I have a code that reads a lot of files in a loop from one location on disk and copy each file to another location. for each file copied, it also inserts a record (that contains the filename and other info) in a CopiedFiles table in a sqlserver db (using Entity Framework). The destination path must include a folder whose name include the id of the inserted CopiedFile (assigned by SqlServer at the moment of inserting), so I have to first insert into db, then copy the file in disk.
I have the File.Copy() inside a try/catch block, so if there is any problem when copying the file, it will just continue with next file. Of course, this creates a problem: in some cases, the input file can not be copied (for example corrupted file that throws an cyclic redundancy error when trying to copy it). In these cases, the db record has been inserted in the db but the file wont exist in the destination path in disk.

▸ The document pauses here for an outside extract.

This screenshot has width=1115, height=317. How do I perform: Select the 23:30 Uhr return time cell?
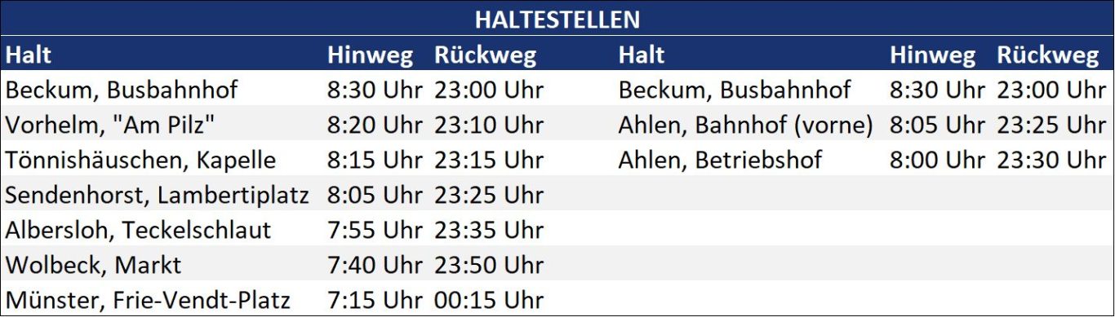1051,160
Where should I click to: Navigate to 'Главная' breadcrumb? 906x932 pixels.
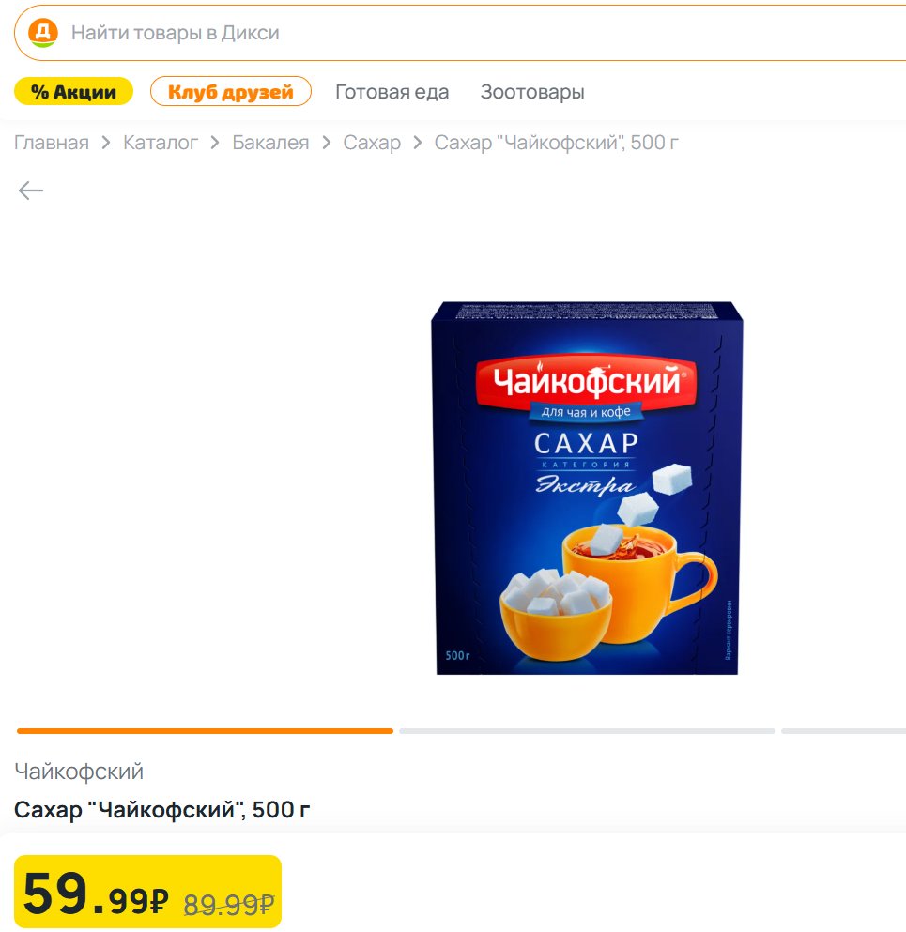point(52,143)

A simple solution would be to just delete the inserted record in db when the exception is thrown. But I would like to keep this code so that it only does inserts in db and not deletes...

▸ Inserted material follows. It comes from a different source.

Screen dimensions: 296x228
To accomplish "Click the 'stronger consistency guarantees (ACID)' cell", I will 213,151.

So I was thinking another solution could be, before inserting the row in db, checking the file to make sure I will be able to copy it without errors. Now I am thinking possible ways to check this...
- one would be to actually copy the file to a temporary location, then if this goes ok, delete it from this temporary location, then saving row in db, then copy original file to destination. But of course, this would make the process twice as long (and the files to be copied are usually a lot, several thousands).

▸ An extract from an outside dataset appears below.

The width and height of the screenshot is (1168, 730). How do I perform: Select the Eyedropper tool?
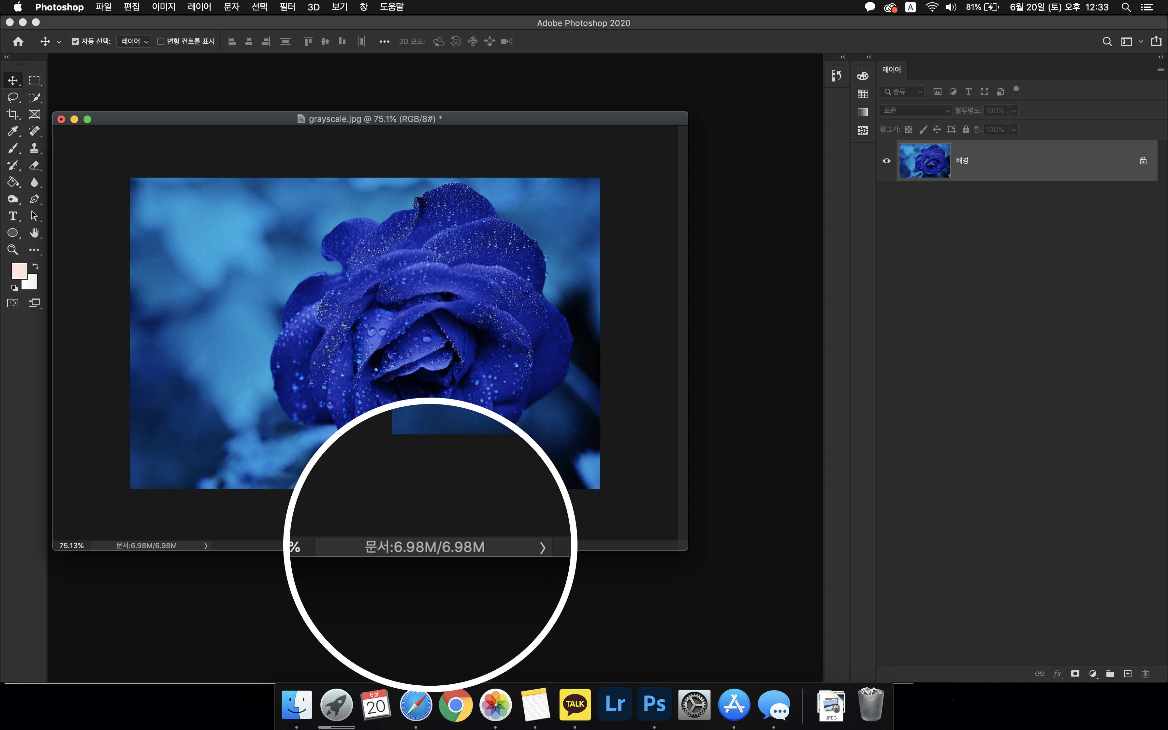pyautogui.click(x=13, y=131)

Could there be any other (more efficient) ways to check this?
4条答案
按热度按时间44u64gxh1#
You can do the database insert in a transaction and commit it when file copy is successful, and otherwise rollback. Something like this pseudo-code:
But there's a bit of a caveat i must mention, file copy operation might take some time, and while it's performed, you might be locking the table participating in the transaction which might affect other operations. So, it might be more prudent to actually delete the rows from the database instead of transacting.
xxls0lw82#
for example corrupted file that throws an cyclic redundancy error when trying to copy it
The standard file copying functionality doesn't do any CRC checks on copied data. That alone leads me to believe that file systems and streams in general are an unknown subject to you, so I will tailor my answer accordingly.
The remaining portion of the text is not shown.